Background: The survival of patients with cystic fibrosis has increased. More women with cystic fibrosis reach reproductive age and wish to become pregnant. The aim of this work was to study the outcome of completed pregnancies in women with cystic fibrosis in Norway and Sweden.
Methods: A retrospective audit from medical records was performed for 33 successful pregnancies in 23 women from the cystic fibrosis center in Norway and two cystic fibrosis centers in Sweden. Lung function, body weight and use of antibiotics together with other medical data were related to the complications and outcomes of the pregnancies.

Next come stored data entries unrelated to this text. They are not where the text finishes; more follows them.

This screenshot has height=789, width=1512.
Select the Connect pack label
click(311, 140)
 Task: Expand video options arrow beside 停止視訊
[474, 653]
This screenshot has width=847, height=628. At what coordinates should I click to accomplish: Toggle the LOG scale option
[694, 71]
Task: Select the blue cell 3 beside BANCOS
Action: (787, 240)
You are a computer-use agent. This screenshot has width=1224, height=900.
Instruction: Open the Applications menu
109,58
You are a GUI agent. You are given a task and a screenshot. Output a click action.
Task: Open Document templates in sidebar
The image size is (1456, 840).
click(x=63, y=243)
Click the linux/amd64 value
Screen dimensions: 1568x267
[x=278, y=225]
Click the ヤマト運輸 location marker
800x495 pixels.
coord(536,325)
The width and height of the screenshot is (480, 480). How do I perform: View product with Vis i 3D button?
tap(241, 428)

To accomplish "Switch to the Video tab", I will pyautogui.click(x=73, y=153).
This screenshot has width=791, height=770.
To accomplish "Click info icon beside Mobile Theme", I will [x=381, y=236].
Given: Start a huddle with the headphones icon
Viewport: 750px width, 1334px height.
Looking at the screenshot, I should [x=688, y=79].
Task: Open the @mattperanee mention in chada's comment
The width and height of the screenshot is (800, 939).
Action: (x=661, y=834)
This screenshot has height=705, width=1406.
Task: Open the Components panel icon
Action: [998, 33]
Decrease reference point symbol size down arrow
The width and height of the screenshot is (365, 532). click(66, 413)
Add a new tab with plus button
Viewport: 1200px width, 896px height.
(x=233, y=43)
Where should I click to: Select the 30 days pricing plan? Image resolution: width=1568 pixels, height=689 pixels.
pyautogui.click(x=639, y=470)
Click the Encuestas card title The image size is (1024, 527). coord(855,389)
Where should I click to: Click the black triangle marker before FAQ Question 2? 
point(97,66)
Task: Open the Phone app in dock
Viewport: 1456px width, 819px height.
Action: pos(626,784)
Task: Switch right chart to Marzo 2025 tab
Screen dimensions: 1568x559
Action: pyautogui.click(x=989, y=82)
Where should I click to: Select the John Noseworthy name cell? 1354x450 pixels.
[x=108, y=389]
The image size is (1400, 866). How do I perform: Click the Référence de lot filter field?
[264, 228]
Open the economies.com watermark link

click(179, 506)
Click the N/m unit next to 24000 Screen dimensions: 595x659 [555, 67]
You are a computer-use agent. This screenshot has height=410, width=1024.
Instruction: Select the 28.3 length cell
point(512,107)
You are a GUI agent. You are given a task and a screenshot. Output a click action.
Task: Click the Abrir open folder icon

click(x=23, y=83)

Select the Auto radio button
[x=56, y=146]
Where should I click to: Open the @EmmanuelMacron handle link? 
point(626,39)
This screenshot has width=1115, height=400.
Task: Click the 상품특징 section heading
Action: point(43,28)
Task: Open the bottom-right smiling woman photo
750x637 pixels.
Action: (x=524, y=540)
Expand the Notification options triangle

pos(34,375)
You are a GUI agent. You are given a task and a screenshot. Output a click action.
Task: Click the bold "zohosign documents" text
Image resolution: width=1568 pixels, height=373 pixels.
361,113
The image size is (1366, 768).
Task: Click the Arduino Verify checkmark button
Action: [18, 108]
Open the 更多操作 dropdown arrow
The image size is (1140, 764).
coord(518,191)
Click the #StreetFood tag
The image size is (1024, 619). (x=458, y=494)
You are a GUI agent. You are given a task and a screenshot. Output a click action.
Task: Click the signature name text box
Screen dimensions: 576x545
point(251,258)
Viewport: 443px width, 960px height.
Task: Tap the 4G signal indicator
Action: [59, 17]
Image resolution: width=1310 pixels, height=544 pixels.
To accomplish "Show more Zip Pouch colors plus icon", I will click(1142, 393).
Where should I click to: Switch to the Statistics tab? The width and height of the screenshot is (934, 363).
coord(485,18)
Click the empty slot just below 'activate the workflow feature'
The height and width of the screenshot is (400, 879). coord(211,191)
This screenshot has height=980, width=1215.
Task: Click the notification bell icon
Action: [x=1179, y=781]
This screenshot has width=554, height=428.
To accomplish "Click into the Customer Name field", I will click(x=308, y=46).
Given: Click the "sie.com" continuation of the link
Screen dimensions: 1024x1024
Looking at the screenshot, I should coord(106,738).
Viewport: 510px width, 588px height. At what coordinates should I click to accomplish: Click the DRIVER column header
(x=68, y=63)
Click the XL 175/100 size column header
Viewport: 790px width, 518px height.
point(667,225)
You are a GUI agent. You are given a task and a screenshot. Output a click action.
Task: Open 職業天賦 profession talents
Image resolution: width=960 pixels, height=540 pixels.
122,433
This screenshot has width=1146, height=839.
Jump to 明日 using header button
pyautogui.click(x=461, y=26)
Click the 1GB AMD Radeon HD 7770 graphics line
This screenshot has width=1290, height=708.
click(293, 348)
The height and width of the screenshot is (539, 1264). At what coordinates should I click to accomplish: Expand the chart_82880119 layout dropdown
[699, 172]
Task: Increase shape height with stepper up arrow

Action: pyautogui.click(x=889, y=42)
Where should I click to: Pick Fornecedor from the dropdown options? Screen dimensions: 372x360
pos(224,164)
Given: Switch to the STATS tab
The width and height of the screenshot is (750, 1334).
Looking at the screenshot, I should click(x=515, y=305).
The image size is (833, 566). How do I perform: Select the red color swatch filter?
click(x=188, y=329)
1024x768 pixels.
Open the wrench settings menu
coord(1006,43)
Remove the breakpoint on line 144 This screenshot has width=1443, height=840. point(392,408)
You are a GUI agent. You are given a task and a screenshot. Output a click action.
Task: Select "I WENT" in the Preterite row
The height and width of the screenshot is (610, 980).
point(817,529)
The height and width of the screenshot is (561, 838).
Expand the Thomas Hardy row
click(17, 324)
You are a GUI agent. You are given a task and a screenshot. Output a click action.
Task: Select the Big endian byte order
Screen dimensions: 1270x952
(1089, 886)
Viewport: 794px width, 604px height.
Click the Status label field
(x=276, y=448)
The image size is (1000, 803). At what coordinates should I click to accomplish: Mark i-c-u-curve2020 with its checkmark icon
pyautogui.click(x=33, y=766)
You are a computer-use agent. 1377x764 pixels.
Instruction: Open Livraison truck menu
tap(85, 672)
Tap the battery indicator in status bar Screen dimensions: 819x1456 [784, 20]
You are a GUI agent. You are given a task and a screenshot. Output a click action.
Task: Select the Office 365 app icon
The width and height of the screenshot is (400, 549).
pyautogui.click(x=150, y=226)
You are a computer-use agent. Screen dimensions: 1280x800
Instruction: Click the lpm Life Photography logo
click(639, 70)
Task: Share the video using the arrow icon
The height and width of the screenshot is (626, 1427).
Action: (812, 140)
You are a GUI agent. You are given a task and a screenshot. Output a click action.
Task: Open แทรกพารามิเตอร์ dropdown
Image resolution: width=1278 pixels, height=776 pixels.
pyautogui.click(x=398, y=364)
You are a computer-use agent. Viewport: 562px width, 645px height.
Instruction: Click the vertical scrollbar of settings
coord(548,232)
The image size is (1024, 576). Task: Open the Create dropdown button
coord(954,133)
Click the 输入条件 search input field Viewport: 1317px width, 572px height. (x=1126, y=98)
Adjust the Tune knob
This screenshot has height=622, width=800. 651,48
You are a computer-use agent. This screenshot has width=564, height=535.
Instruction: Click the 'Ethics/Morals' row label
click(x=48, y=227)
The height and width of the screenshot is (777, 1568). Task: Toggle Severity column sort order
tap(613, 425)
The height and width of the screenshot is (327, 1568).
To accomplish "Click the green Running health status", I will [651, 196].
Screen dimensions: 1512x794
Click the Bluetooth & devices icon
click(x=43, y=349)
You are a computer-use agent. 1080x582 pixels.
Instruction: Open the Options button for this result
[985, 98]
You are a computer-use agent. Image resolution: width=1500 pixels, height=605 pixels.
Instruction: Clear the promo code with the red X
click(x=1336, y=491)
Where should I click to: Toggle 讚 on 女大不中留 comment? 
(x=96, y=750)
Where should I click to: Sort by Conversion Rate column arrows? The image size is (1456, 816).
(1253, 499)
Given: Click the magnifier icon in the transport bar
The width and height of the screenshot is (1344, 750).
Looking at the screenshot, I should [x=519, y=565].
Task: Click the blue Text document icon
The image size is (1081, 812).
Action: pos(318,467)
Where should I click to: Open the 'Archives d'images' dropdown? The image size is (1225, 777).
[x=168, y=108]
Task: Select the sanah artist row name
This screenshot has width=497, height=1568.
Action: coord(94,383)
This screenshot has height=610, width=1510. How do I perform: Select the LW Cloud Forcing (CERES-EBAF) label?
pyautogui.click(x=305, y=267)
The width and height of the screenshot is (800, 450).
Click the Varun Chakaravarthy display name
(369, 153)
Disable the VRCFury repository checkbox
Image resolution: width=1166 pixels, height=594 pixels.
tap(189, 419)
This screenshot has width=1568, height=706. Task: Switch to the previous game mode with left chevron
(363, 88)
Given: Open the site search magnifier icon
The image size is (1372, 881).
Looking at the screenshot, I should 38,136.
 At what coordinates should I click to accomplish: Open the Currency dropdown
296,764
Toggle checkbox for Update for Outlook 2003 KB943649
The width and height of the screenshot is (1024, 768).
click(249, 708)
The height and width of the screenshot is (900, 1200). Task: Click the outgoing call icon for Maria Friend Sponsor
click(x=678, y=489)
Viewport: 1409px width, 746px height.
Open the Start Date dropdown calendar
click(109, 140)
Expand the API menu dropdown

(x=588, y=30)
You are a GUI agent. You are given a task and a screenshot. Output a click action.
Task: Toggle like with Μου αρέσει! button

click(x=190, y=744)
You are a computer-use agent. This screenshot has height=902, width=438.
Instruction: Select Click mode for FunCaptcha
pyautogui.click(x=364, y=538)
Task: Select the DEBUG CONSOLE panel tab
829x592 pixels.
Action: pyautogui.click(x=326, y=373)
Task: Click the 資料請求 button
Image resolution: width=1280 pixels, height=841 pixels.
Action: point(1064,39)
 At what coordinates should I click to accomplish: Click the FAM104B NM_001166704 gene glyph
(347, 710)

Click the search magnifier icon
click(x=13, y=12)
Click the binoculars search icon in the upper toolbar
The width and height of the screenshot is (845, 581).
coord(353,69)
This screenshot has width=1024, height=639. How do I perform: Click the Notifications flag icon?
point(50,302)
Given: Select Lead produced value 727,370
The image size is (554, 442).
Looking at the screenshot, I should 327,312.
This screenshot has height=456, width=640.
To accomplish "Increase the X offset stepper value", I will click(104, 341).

Results: The most frequent complication of the pregnancies was preterm delivery, which occurred in 24% of cases. The lung function of the women was significantly lower in the preterm group than in those delivering at term. Those who went on to deliver preterm were more likely to have other cystic fibrosis complications including diabetes, asthma or liver disease. The weight gain of the women with cystic fibrosis delivering preterm was less than in the term group (corrected for gestation), but the frequency of pulmonary infections did not differ. As for the total group, lung function did not deteriorate during pregnancy, even though the need for intravenous antibiotics was doubled compared with the year before and after pregnancy. Weight gain in pregnancy was on average 10.3 kg, and almost half of the women needed supplementary nutrition. Gestational diabetes developed in four of the 23 patients. Caesarean sections were performed in eight of the 33 deliveries (24%), and 26 of the babies (79%) were breast-fed. None of the 33 children suffered from cystic fibrosis.
Conclusion: Women with cystic fibrosis with mild to moderate disease may safely go through pregnancy. In those with severe disease, preterm delivery is common. A team approach is necessary to provide the best medical care for pregnant women with cystic fibrosis.